### Exercise material
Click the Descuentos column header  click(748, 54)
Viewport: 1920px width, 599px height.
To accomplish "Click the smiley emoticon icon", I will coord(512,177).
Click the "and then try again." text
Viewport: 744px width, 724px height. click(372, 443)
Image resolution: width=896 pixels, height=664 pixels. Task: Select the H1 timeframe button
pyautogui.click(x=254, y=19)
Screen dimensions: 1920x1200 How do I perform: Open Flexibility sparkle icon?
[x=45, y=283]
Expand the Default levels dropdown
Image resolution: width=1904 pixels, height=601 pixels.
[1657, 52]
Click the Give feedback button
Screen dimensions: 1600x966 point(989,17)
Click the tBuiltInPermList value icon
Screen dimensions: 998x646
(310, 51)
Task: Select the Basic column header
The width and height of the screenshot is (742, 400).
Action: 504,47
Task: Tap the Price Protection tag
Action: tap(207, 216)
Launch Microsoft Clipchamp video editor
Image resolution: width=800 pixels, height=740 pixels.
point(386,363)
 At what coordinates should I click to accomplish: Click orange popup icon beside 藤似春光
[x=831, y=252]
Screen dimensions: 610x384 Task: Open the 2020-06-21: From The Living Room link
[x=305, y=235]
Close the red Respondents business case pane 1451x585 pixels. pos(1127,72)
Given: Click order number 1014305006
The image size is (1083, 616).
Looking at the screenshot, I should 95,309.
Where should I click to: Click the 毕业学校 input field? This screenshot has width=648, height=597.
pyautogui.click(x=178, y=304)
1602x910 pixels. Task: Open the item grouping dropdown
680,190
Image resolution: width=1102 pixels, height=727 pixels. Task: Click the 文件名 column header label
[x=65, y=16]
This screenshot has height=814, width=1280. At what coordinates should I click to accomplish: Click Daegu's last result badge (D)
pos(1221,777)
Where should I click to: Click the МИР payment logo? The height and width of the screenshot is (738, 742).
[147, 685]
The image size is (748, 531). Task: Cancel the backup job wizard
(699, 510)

### What you are asked to do
Format the entries, starting at the line that contains "The image size is (748, 531)." and ending with the last entry, as a two-column CSV with the headers text and answer: one row per entry, each value in a single quoted field, and any line breaks turned into spaces.

### Written answer
text,answer
"The image size is (748, 531). Task: Cancel the backup job wizard","(699, 510)"